— Андрей Казаков, третьи сутки между жизнью и смертью. Случайная пуля, в самом конце. В область увезли.
— Андрюха! — Стриж дернулся, застонал от боли душевной и физической. Он вспомнил лицо друга тогда, на даче. И почему-то голос при встрече на вокзале: "… на пару дней завернул".
"Вот и завернул на горе себе и родителям. И невесте".
— Да, а как Ленка?
— Ленка? Сорокина? В соседней палате.
— Что с ней?
— Плохо. Крупозное воспаление легких, истерический синдром. Она почему-то вбила себе в голову, что ты умер.

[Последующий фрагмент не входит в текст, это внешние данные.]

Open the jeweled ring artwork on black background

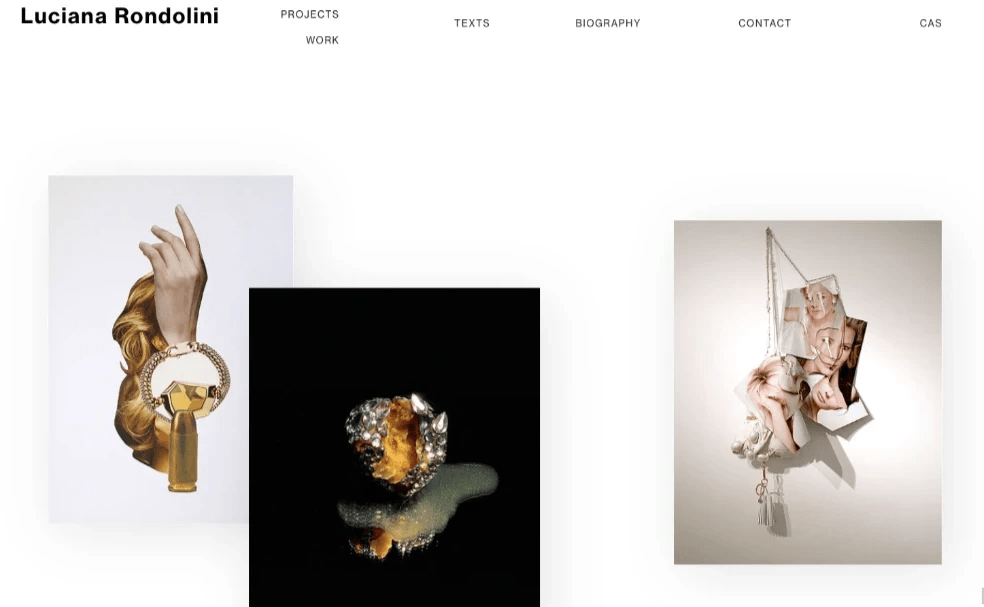pyautogui.click(x=394, y=447)
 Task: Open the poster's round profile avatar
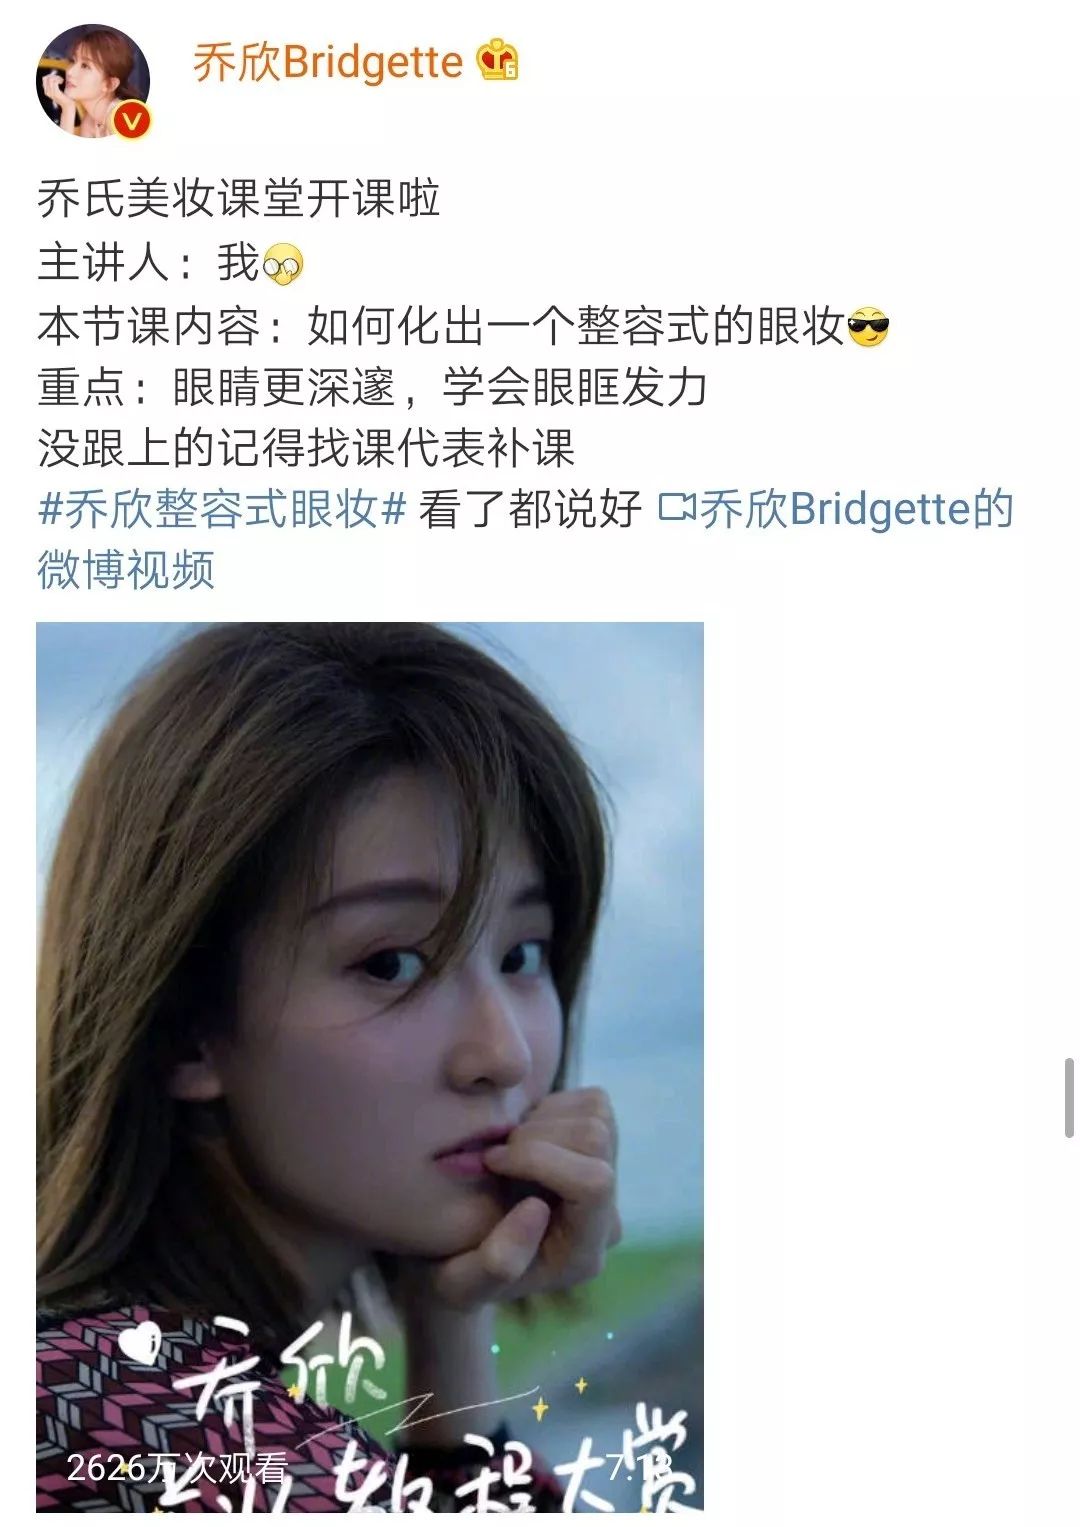[x=93, y=80]
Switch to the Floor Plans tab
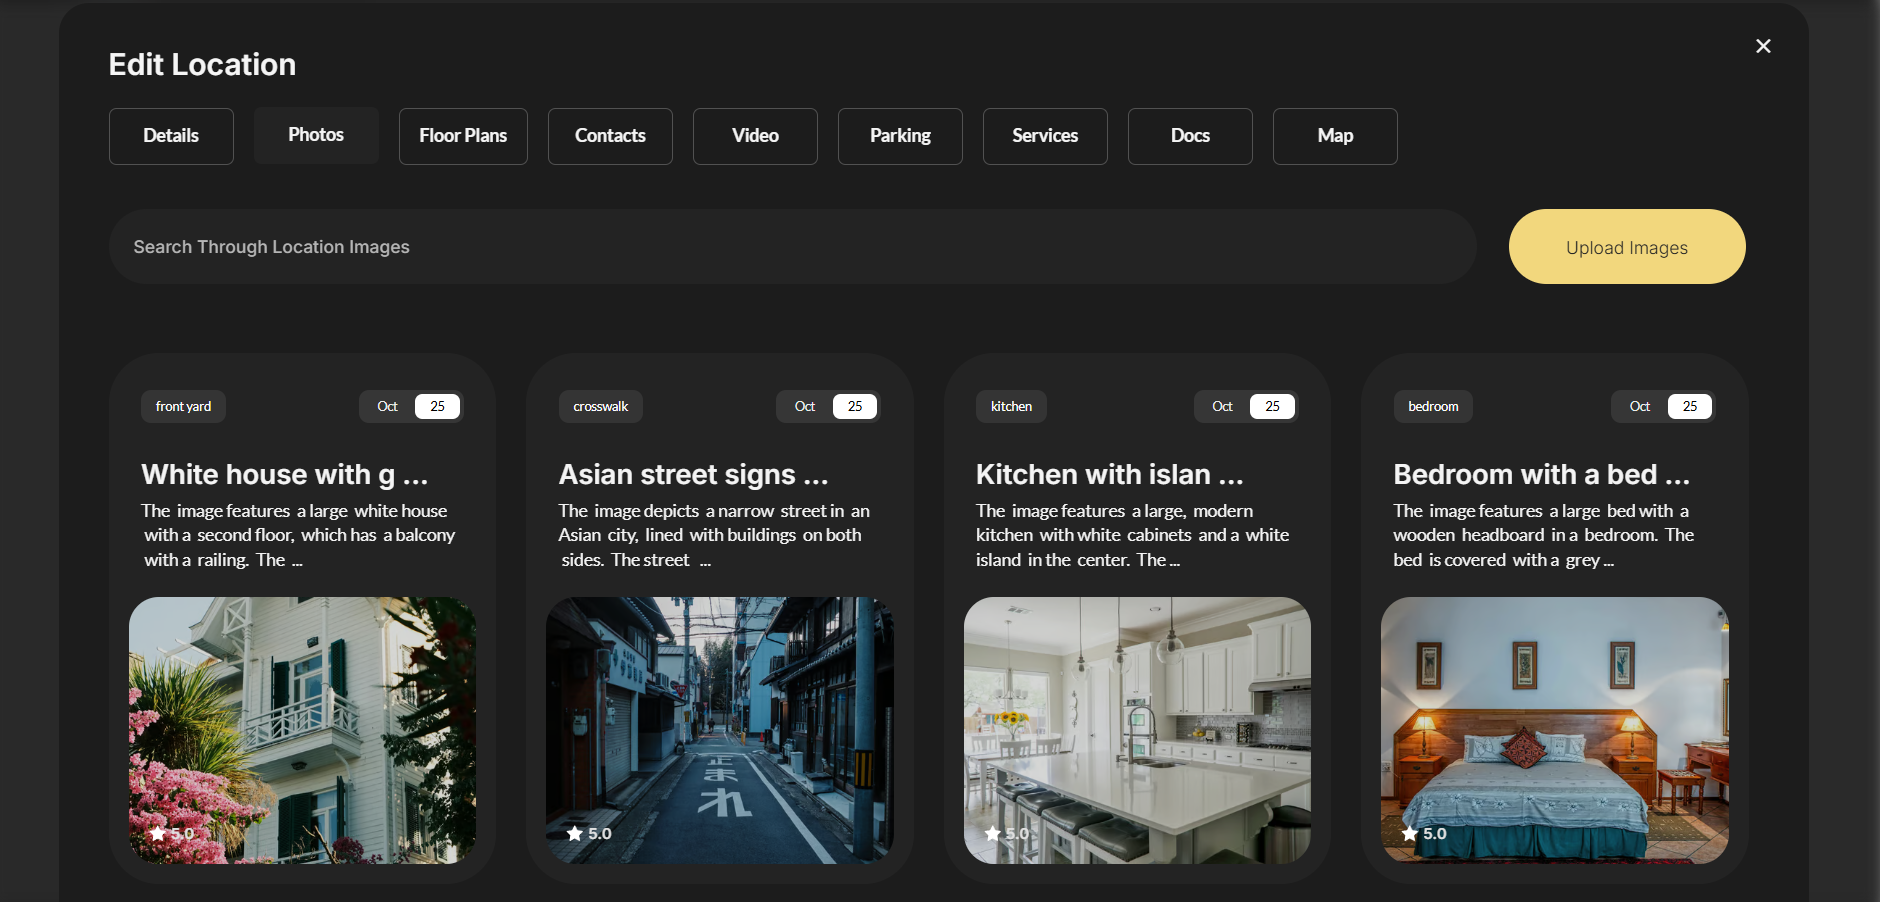 pos(463,136)
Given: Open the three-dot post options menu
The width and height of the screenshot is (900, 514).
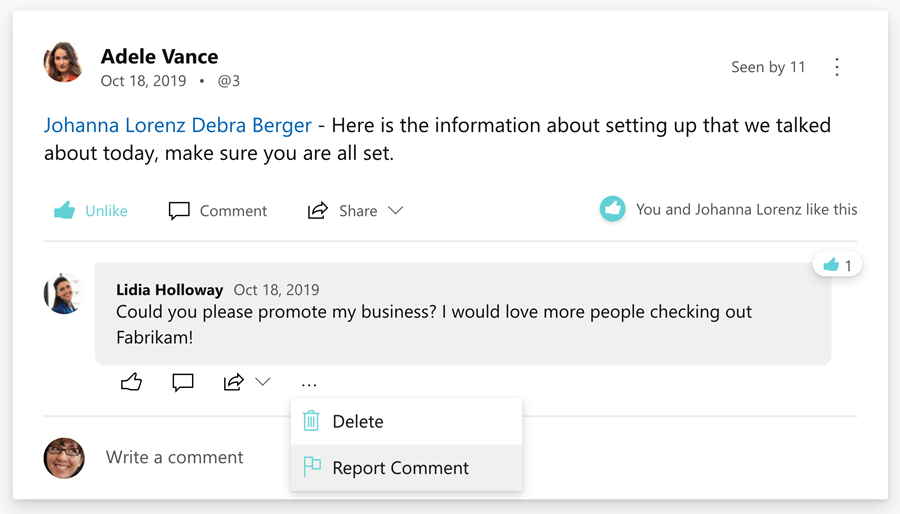Looking at the screenshot, I should pyautogui.click(x=837, y=67).
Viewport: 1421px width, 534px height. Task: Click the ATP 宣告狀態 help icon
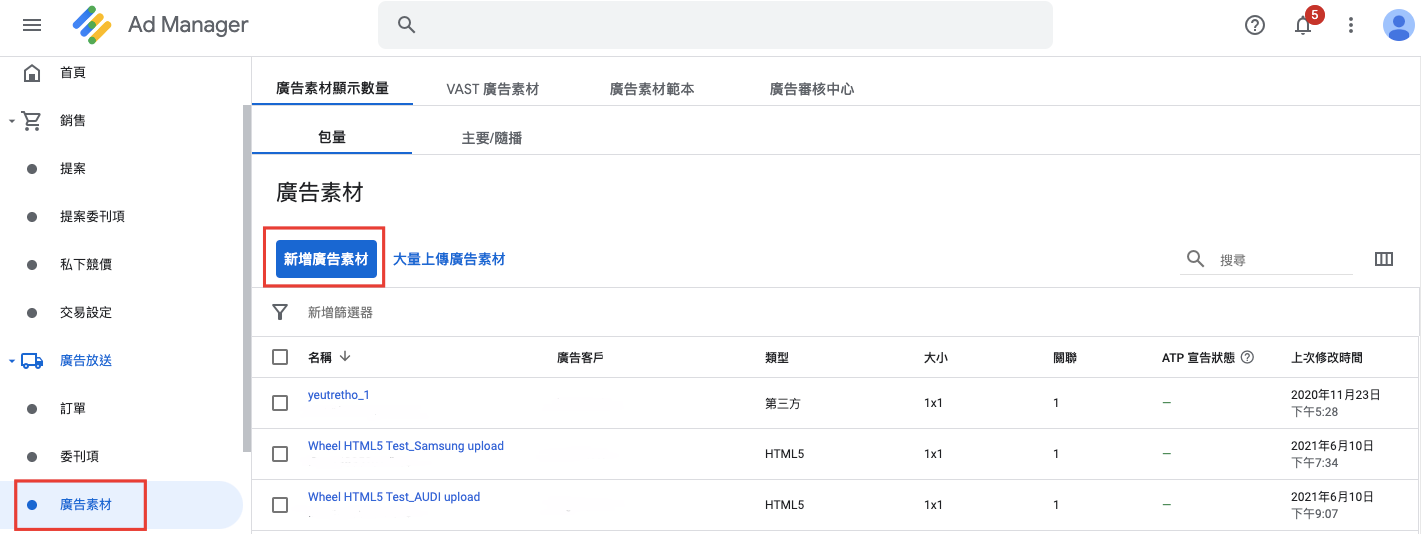[1247, 357]
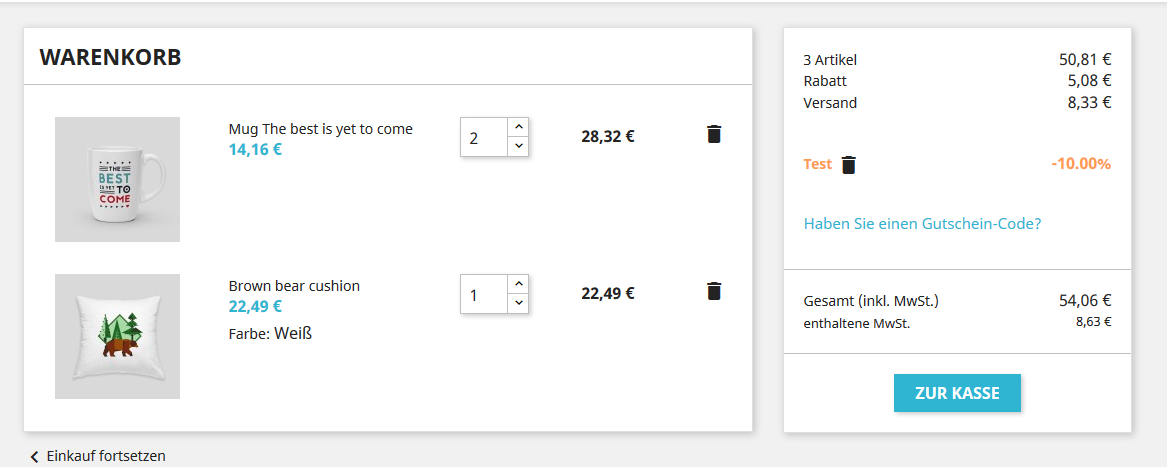Viewport: 1167px width, 467px height.
Task: Open the 'Brown bear cushion' product link
Action: click(294, 286)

Еле успокоили.
— Она мне жизнь спасла, из проруби вытянула.
— Знаю. И на себе тащила с полкилометра.
— Ну-ка, помоги мне встать, — потребовал Стриж.
— Какое вставать, ты что? Лежи. Знаешь, мы сколько в тебя чужой кровушки влили? Ого! Твоей почти не осталось.
— Помоги, говорю! — требовательно повторил Анатолий.
— О, Господи, что за упрямец!
Доктор помог Стрижу одеться в казенную, не по росту пижаму, потом подняться. Анатолий на секунду прикрыл глаза, переждал головокружение.
— Пошли.
Они доковыляли до порога.
— Ты к своей Ленке, что ли, собрался? — понял наконец Самойлов.
— Ну да.
— Так бы сразу и сказал.
Хирург подхватил Стрижа, как ребенка, на руки и ворча под нос что-то вроде: "Бараний вес, шестьдесят килограммов, и все сплошного упрямства…", прошел метров пять, не слишком вежливо, ногой открыл дверь женской палаты и опустил свою ношу на стул рядом с Ленкиной кроватью.